Казалось бы, при чем здесь Михаил Жванецкий?
Все просто: одна из наиболее врезавшихся мне в память его цитат — концовка монолога «Чем живет страна» 1990-х годов, в которой почивший Советский Союз — это «зона, где тюрьма, мясокомбинат, кондитерская фабрика и обком партии выглядели одинаково». К этому списку я смог уже сам добавить «фабрику мороженого» — именно она скрывалась за колючей проволокой, автоматчиками и нелепым новоязовым «хладокомбинатом». В момент когда я, будучи подростком, сопоставил эти факты, до меня наконец-то дошло то, что было так очевидно миллионам поклонников Жванецкого, успевших пожить в СССР: за талантом подачи, за иронией, за уникальной способностью повернуть фразу скрывалось главное — правда о настоящей, повседневной жизни, немыслимой для постсоветских поколений страны.

Записи Михаила Жванецкого я слушал с детства — у нас дома, а точнее в машине, в виде неизменно бодрого, ироничного голоса с компакт-диска.

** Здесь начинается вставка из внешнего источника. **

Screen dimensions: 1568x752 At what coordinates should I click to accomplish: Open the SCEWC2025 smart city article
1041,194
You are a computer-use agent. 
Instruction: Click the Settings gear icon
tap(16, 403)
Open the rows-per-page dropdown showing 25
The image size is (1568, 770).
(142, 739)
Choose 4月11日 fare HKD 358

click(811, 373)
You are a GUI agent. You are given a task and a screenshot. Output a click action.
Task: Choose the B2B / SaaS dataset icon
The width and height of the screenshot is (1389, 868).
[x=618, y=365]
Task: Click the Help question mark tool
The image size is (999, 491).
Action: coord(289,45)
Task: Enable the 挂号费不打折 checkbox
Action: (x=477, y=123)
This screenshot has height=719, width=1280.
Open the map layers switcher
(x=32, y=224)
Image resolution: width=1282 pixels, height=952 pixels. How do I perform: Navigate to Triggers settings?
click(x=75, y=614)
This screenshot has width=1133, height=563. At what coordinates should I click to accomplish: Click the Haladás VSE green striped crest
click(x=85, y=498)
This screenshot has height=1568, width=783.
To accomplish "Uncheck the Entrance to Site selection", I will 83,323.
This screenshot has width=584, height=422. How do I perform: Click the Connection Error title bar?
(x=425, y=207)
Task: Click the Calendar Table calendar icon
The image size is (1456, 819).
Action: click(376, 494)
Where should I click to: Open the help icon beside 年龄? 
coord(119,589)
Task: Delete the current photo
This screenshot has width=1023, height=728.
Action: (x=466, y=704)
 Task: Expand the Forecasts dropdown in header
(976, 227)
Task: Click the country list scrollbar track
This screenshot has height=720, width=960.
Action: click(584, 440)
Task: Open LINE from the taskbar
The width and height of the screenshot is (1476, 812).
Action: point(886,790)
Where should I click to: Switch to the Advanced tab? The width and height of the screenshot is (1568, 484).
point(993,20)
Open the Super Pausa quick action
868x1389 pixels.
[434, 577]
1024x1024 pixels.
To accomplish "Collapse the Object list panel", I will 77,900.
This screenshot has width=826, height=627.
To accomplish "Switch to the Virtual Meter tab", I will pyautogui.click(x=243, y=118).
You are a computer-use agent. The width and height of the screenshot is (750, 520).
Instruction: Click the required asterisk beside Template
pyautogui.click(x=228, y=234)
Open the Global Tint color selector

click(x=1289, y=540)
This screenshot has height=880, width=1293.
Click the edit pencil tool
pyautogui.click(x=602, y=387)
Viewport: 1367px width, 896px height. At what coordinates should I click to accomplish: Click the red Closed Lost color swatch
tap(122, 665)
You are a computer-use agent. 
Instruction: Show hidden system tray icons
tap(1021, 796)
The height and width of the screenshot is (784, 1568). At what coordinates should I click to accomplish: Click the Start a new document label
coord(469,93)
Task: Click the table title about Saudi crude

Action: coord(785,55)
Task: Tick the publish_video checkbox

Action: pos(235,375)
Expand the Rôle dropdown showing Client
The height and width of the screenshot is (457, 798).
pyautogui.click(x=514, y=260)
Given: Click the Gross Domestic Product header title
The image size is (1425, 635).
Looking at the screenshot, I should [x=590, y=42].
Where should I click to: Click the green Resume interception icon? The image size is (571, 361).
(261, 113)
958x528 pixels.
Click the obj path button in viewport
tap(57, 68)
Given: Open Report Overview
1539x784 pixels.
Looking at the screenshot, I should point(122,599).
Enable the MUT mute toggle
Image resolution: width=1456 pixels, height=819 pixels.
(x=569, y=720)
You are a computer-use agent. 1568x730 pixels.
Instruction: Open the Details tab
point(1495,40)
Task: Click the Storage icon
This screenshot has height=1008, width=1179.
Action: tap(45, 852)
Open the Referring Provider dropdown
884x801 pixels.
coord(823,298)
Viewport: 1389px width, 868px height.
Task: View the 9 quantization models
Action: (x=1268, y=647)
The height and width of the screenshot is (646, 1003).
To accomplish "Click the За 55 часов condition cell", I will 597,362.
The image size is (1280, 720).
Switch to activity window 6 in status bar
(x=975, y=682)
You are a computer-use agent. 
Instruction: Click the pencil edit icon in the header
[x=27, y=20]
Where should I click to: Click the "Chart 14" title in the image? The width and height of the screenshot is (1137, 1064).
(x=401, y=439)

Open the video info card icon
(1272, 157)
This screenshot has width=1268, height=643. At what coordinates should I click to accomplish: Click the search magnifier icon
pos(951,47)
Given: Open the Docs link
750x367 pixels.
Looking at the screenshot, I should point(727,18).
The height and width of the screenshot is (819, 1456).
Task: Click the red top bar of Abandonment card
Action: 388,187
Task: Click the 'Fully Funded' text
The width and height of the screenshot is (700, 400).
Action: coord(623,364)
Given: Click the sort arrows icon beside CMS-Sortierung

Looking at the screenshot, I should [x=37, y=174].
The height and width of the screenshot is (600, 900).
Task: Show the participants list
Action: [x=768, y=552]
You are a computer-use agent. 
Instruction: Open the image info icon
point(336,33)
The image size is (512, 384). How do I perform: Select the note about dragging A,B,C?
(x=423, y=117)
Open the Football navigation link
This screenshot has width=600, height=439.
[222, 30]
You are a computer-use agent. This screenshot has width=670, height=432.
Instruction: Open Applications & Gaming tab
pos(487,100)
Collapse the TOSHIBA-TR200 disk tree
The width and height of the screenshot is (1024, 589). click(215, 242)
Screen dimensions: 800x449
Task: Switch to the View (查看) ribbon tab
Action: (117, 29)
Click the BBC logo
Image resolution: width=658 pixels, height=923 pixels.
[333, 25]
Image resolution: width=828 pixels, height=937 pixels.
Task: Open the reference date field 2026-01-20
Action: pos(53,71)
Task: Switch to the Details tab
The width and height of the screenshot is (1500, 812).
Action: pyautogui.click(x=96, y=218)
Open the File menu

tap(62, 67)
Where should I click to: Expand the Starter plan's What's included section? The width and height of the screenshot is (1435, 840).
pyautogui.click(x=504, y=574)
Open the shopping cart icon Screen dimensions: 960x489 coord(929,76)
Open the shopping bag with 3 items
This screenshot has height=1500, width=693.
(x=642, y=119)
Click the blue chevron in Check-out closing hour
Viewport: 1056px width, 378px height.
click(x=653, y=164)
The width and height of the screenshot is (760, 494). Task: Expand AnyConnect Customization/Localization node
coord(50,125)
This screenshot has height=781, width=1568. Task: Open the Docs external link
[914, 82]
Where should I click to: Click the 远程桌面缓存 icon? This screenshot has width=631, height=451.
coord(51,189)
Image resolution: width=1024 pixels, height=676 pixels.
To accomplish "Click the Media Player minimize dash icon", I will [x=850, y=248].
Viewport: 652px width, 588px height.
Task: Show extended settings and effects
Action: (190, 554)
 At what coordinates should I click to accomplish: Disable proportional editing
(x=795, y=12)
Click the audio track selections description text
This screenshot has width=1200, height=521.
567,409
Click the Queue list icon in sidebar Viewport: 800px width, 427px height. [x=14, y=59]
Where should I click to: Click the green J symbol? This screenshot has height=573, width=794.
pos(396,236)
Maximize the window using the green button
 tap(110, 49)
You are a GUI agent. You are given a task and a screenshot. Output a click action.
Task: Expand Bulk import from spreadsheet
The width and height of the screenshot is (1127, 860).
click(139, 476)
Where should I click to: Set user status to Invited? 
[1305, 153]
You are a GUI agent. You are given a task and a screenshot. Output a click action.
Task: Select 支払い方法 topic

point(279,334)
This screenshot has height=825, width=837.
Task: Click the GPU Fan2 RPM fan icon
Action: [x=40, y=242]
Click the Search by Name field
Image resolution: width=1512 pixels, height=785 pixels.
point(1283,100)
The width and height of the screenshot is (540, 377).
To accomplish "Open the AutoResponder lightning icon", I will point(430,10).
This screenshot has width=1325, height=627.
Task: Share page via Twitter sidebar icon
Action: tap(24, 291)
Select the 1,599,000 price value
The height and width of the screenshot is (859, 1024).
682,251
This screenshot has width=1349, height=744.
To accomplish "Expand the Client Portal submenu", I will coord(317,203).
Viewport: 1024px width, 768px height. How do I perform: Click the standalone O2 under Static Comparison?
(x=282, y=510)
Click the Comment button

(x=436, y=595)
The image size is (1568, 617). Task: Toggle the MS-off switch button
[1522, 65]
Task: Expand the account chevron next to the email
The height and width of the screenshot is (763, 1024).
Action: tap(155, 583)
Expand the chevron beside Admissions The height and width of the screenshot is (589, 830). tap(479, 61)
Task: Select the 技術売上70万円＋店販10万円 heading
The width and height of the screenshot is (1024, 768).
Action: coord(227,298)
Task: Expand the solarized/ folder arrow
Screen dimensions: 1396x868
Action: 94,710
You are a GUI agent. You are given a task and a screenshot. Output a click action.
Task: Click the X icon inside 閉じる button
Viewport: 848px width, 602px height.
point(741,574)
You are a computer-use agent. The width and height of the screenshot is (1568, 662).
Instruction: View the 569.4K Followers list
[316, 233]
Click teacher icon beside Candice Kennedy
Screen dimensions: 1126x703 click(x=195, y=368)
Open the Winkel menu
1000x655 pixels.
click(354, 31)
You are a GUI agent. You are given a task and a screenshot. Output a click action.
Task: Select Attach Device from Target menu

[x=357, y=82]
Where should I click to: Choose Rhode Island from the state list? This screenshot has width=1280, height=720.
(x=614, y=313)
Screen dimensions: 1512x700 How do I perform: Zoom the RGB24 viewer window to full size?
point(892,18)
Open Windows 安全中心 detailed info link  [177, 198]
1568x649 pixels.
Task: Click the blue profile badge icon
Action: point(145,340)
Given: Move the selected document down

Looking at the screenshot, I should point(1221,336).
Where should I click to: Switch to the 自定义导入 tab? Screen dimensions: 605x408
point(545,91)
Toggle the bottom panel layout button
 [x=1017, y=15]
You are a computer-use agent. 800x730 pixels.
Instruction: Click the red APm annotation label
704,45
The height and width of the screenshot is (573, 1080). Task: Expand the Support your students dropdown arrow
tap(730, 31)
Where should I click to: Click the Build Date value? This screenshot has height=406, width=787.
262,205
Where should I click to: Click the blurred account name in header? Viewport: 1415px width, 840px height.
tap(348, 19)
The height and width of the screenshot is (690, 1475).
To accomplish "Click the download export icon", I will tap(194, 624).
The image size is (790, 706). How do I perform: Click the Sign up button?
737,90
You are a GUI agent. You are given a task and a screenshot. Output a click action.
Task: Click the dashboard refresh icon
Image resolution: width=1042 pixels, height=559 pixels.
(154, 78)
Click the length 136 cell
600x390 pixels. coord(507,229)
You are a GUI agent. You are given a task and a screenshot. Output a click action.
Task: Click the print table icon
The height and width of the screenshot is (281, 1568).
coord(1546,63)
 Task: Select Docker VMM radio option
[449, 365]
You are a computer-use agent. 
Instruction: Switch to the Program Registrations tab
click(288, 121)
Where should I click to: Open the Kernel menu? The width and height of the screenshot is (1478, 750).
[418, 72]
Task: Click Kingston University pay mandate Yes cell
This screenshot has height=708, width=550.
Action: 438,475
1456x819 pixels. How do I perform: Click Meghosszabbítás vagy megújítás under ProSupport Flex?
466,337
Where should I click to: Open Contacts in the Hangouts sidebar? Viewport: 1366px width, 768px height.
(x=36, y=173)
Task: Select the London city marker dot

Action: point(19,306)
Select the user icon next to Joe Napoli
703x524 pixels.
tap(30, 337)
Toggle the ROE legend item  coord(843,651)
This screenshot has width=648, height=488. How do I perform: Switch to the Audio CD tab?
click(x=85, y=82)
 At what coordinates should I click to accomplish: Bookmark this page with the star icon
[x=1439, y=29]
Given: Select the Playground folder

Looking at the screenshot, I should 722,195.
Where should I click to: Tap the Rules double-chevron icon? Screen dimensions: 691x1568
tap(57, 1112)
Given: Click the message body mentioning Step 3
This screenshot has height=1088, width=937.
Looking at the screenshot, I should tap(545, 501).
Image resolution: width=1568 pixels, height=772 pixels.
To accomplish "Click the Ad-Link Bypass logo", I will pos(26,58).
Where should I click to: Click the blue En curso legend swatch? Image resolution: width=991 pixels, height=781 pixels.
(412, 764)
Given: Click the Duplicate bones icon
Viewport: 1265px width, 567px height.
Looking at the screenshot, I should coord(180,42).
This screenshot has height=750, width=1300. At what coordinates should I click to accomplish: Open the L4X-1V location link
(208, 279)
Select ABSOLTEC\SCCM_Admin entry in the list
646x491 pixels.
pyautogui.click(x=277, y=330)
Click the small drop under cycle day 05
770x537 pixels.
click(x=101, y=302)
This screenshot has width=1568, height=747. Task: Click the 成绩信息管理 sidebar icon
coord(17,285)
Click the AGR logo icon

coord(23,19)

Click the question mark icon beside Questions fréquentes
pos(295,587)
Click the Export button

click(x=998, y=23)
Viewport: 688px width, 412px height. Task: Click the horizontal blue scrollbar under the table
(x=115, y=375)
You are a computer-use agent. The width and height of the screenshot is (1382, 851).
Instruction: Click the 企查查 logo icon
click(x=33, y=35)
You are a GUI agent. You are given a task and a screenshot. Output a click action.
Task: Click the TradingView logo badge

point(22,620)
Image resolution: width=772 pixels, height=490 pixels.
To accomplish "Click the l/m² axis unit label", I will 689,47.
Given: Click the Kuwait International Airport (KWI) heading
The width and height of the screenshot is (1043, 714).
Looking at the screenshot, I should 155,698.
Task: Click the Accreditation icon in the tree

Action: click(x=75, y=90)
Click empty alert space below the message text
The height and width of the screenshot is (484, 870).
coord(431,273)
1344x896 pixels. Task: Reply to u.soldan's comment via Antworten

Для ребенка, родившегося на излете жизни СССР, за этим голосом стоял в первую очередь Жванецкий-артист. Многое из того, что он говорил, для меня было либо непонятным, либо откровенно фантасмагоричным. Но смешно было всегда — настолько сильно обаяние самой манеры чтения, интонации, баланса внезапных пауз и резких повышений тембра. Не нужно до конца понимать, о чем идет речь в лучшей части «Одесского телефона», чтобы каждый раз смеяться над тем, как Жванецкий произносит прекрасное «Ну будем ждать!» после стратегической паузы.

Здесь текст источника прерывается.